Sie: Total begeistert, drückt ihm noch einen Zehn-Euro-Schein in die Hand, er solle doch auch einen Snack für sich kaufen. Nach kurzer Zeit kommt der Junge gut gelaunt zurück, den Tee in der Hand. „Und Du? Gab’s nichts für Dich?“, fragt die Mutter. „Nee“, sagt der Sohn, „ich hab kurz überlegt, ob ich mir ne Laugenbrezel kaufe, aber da stand dran, dass die vegan sind.“

In dem Moment strenge ich meine Fantasie an und frage mich, was das Außergewöhnliche an einer veganen Laugenbrezel sein soll….

Da sagt die Mutter: „Ja, das kommt jetzt immer mehr, das ist jetzt auch so’n Mode-Ding. Aber wir, wir lassen uns davon nicht irritieren, ne?! Ich kauf Dir in Frankfurt ne richtige Brezel, okay? Der Sohn, längst wieder in sein Smartphone vertieft, murmelt „ahhe“. „Aber wir, wir lassen uns nicht davon irritieren“… dieser Satz geht mir nach. Warum eigentlich nicht? Warum lassen wir uns nicht davon irritieren, dass ein zunehmendes Verständnis für das Lebensrecht aller auch zum Umdenken unserer Ernährungsgewohnheiten und unseres Konsums führen muss? Warum haben diese Themen – wie die Frage, ob wir Tiere essen dürfen – solch eine enorme Sprengkraft?
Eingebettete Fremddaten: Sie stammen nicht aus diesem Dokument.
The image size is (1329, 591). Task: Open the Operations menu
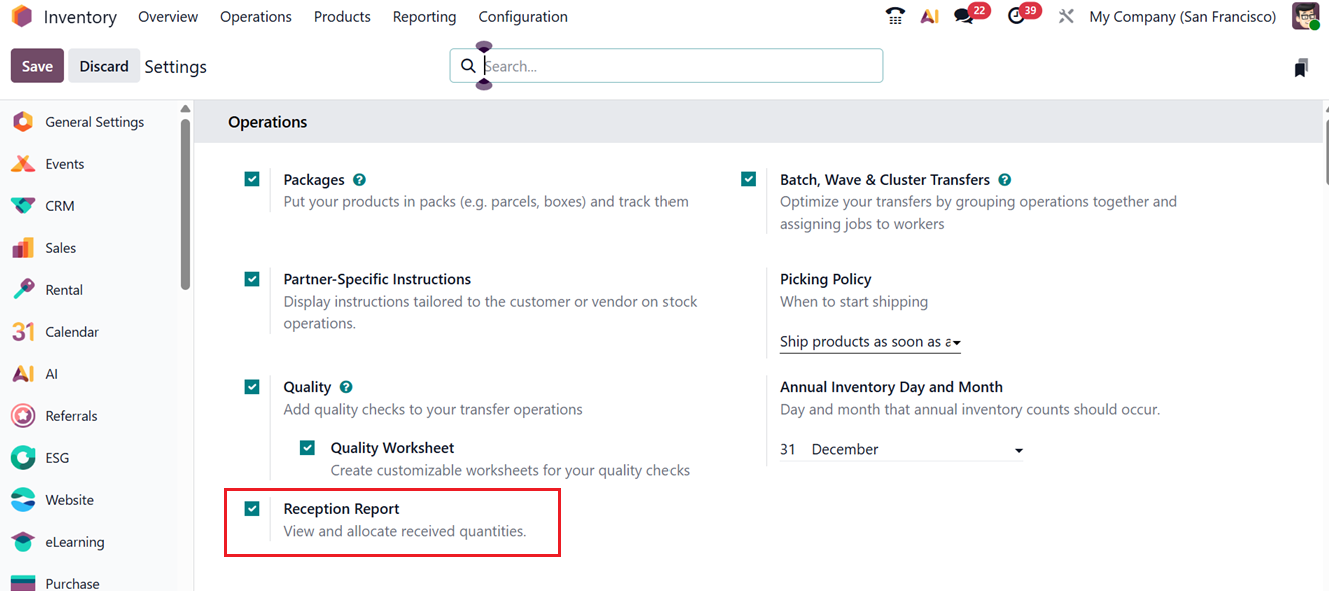(x=256, y=17)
Und wie kommen wir eigentlich auf die Idee, dass sich die katastrophale Situation unseres Planeten, die schier unendliche Gewalt, die Tiere täglich in der Fleisch- und Milchindustrie erleben und das Plastik in den Bäuchen der Fische sich ändern könnten, wenn wir weiter so machen wie bisher, wenn wir uns davon nicht irritieren lassen?
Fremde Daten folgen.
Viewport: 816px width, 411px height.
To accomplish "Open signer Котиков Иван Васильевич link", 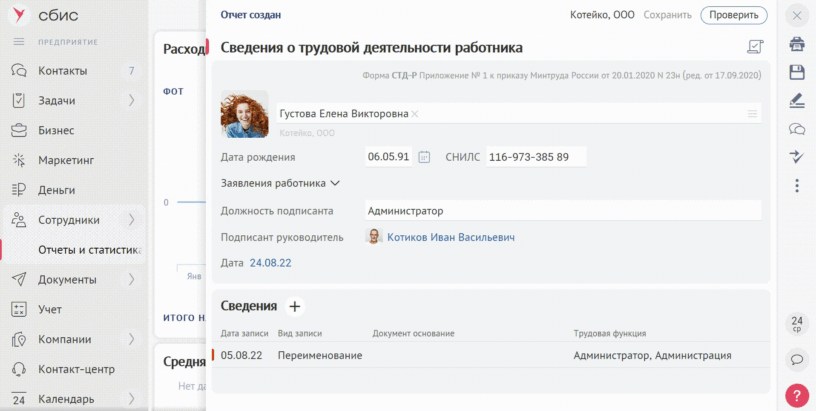I will (x=451, y=237).
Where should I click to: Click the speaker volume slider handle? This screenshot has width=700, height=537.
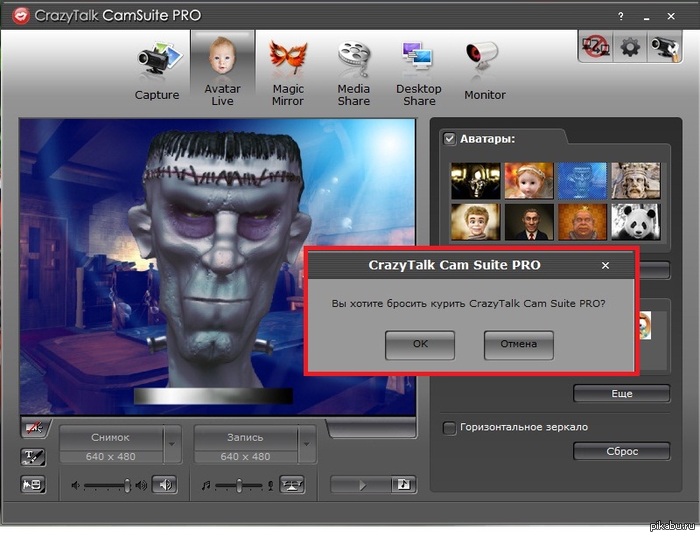127,485
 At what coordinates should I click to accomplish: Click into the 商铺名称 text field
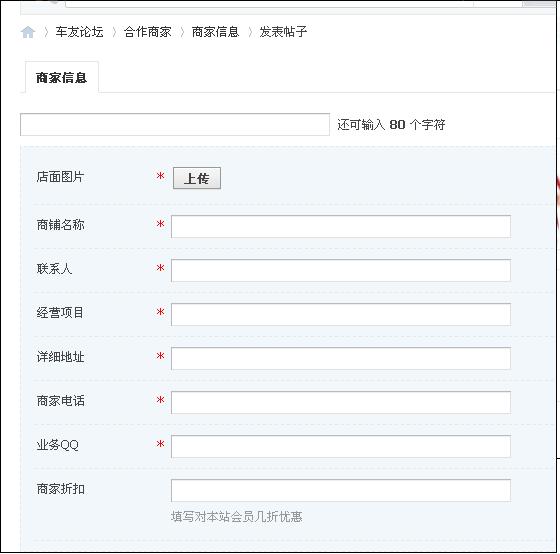point(341,226)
In mir regt sich eine Stimme: Doch, doch, bitte, lassen wir uns alle mal ordentlich irritieren. Lassen wir, die wir wohlgenährt, gut versorgt und in stabilen Verhältnissen leben, lassen wir uns mal irritieren. Lassen wir uns verunsichern, durcheinanderwirbeln, hinterfragen wir uns, fragen wir uns gegenseitig an. Wie soll das sonst gehen, dass „Gott alles neu macht“, wie es beim Propheten Jesaja heißt. Wie soll etwas Neues entstehen, wenn wir nicht offen sind für Neues?

Gott macht alles neu – allein mir fehlt der Glaube. Aber wenn er dabei sein will, wenn zwei oder drei in seinem Namen zusammen sind, dann ist er bei allem Neuwerden wohl auf unserer Hilfe, unser Mittun, unser Engagement angewiesen. Lassen wir uns von der dramatischen Situation unseres Planeten berühren und begeben wir uns an die Seite all derer, die schon jetzt für ein Überleben von Mensch und Tier, von Pflanze und Fluss kämpfen…. Ja, und dann wünsche ich uns Mut, nicht gleich die Grenze zu ziehen, die Ohnmachtsgrenze, es habe ja ohnehin alles keinen Sinn und wir könnten nichts erreichen.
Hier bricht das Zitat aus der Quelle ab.